Il grosso investimento di Elon Musk nell’industria aerospaziale ha portato anche a una rivoluzione di stampo economico all’interno di questo settore:
«I privati sono sempre stati fondamentali nel campo aerospaziale, ma in passato lavoravano su commissione degli enti governativi, mentre adesso la situazione è cambiata. SpaceX ad esempio, sta sviluppando di propria iniziativa numerose tecnologie spaziali, le quali gli garantiranno un notevole ritorno economico in futuro. È questo il caso della connessione internet fornita dai satelliti StarLink, che l’esercito americano ha già dichiarato di voler utilizzare. L’ingresso dirompente dei privati orientati al profitto ha generato una vera rivoluzione anche nell’ambito dell’esplorazione spaziale. Un tempo, la NASA chiedeva alle industrie di realizzare i componenti per i suoi razzi, mentre adesso SpaceX ha sviluppato sia il razzo che la capsula per conto proprio, e poi li ha venduti alla NASA per portare in orbita gli astronauti americani. La differenza è sottile, ma fondamentale.»

Oltre al lato economico, si fanno veramente vicini i grandi sogni dell’esplorazione spaziale: una base stanziale sulla Luna e raggiungere Marte.
«Gli obiettivi di SpaceX sono quelli di portare l’uomo privatamente nello spazio e, col tempo, su Marte. Per raggiungere questi traguardi il prossimo passo (ormai imminente) dell’esplorazione spaziale è il ritorno sul nostro satellite: la NASA ha già selezionato 3 vettori per raggiungerlo nuovamente, di cui uno è la famigerata StarShip di SpaceX. Sulla Luna ci saranno due siti: uno in orbita, il Lunar Gateway, e l’altro al suolo.

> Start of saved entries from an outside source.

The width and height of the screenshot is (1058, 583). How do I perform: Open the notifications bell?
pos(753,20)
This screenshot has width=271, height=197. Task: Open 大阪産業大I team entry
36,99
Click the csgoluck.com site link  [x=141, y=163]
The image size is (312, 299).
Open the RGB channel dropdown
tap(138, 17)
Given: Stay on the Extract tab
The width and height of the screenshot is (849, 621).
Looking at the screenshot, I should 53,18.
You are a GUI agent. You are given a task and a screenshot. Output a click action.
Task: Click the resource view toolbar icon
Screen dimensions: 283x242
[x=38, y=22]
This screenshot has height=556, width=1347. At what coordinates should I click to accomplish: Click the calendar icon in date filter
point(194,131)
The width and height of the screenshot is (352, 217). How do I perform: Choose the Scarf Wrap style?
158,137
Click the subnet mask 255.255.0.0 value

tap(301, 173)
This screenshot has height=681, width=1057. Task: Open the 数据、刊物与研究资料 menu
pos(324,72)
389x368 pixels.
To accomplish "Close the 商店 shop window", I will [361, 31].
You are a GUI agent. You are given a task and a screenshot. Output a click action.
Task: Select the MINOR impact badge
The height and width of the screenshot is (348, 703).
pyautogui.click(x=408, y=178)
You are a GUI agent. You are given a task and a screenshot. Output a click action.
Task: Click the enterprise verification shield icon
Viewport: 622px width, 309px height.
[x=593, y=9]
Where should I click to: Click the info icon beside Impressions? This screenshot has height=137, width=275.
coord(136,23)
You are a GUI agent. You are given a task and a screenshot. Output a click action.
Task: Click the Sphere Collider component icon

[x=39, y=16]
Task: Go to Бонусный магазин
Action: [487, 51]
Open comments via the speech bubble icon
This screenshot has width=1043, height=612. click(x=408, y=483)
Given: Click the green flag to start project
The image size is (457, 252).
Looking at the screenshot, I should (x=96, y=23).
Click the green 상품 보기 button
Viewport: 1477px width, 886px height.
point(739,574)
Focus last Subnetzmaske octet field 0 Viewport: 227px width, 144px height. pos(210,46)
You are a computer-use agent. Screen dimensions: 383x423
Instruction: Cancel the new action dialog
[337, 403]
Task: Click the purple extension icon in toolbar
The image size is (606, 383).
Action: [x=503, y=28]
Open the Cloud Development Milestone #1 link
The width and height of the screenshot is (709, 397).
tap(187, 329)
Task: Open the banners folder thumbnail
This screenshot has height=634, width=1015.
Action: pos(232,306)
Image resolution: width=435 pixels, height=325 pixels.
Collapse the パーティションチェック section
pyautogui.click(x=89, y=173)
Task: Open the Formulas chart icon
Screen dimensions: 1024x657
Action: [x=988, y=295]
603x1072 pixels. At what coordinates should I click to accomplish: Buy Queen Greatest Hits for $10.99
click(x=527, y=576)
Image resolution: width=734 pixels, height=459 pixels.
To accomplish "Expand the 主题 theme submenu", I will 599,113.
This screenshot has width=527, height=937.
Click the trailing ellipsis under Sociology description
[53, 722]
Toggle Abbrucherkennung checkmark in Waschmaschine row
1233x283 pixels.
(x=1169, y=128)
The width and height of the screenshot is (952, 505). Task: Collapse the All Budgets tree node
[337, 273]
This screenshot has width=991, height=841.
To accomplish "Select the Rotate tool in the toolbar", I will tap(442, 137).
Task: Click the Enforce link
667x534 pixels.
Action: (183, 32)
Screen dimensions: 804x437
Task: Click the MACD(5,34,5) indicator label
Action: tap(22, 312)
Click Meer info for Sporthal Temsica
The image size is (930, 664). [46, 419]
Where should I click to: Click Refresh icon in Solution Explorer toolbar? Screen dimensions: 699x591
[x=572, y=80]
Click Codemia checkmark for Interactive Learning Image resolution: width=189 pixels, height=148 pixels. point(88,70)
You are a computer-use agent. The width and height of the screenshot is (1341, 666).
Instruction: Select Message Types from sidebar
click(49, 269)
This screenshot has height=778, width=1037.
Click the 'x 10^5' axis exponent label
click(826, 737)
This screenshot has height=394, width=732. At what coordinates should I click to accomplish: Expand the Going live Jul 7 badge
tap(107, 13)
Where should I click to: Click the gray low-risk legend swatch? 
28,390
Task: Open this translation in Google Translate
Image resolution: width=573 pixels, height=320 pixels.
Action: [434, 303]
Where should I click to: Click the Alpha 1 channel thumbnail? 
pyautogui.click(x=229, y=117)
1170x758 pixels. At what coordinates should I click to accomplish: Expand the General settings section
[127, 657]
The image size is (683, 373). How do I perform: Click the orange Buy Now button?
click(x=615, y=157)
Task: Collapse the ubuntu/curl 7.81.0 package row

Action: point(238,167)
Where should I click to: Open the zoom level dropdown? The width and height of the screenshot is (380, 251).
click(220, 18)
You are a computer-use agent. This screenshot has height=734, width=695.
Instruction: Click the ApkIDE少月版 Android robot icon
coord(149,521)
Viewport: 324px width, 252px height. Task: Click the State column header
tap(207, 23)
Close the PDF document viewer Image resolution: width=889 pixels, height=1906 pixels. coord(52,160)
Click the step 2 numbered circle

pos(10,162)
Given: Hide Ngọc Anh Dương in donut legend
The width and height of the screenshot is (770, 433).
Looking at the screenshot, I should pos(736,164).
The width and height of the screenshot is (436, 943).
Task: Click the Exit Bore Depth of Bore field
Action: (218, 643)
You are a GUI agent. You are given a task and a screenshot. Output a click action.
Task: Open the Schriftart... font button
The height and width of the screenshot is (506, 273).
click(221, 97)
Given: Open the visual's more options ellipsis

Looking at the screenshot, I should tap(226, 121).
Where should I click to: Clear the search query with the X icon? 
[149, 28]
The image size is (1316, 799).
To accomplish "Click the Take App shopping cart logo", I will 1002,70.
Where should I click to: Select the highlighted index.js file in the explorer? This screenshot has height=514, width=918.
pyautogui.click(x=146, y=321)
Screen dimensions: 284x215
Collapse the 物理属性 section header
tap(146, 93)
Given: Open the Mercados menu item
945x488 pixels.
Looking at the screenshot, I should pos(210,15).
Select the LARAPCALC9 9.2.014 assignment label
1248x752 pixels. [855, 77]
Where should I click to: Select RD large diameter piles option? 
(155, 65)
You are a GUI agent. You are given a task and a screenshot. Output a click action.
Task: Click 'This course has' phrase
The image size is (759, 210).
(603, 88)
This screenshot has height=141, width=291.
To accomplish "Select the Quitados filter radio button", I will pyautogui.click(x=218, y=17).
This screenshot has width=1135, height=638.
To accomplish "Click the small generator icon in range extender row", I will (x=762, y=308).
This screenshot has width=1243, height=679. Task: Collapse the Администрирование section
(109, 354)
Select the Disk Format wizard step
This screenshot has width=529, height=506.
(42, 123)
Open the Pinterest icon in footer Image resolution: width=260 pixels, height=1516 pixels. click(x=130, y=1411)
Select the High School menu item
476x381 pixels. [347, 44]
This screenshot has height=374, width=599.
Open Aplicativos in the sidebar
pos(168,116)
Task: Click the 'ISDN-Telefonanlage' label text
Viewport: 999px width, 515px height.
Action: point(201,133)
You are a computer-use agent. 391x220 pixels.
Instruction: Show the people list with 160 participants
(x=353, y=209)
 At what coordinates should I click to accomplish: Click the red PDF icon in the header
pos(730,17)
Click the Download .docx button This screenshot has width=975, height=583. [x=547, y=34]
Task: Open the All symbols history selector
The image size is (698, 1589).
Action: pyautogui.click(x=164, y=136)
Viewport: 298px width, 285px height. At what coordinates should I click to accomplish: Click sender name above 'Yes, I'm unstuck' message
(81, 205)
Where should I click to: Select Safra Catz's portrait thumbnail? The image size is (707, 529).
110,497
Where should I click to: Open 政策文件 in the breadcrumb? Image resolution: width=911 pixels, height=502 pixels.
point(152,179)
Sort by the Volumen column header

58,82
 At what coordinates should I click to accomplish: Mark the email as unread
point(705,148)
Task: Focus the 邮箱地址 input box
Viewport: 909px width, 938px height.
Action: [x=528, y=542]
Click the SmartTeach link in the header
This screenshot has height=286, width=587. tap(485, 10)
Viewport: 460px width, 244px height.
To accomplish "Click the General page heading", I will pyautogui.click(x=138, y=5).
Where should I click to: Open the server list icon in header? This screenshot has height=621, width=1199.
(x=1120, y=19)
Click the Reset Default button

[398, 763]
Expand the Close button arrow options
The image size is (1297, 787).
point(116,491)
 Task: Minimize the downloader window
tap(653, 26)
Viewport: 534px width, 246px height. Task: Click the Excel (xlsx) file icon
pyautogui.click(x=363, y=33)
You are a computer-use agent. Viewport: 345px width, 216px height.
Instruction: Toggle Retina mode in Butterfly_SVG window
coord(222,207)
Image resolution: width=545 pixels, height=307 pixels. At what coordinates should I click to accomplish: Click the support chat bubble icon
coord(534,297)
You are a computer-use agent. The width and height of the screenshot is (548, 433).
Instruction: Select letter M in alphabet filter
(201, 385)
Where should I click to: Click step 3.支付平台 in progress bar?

Il Gateway permetterà di semplificare i trasferimenti dalla Terra alla Luna, dove potremo sfruttare nuove risorse energetiche, installare strumenti scientifici e, soprattutto, iniziare ad assemblare la nave che ci permetterà di raggiungere Marte. Infatti, così come la ISS è stata assemblata in orbita, qualsiasi altra navicella di grandi dimensioni andrà, almeno in parte, assemblata al di fuori del nostro pianeta, per evitare di dover lanciare un unico oggetto estremamente pesante ed ingombrante. È così che entro i prossimi quattro anni vedremo di nuovo l’uomo sulla Luna, con uno spirito decisamente diverso rispetto al passato: quello di restare.»

Negli anni 2000 la mente geniale di Matt Groening posizionava sulla Luna il “Luna Park” con il relativo “Luna Parking” nel cartone Futurama, ambientato nell’anno 3000. SpaceX anticipa di molto lo scenario, con il Lunar Gateway e la base lunare simulata nell’immagine a destra. ©SpaceX (Flickr)

Per il ritorno – dopo 110 giorni – sarebbe stato previsto un atterraggio, ma data la fretta per questa missione, è stato concordato con NASA un classico ammaraggio: capsula – sempre lei, la Crew Dragon – che attraversa l’atmosfera, apre i paracadute e ammara, in pieno stile Apollo.

La forza del privato, e la collaborazione con NASA, ha portato a questo risultato. Questa è l’ennesima conferma che per raggiungere i prossimi obiettivi spaziali è necessaria una piena collaborazione a livello mondiale. Nazioni e privati, America e resto del mondo.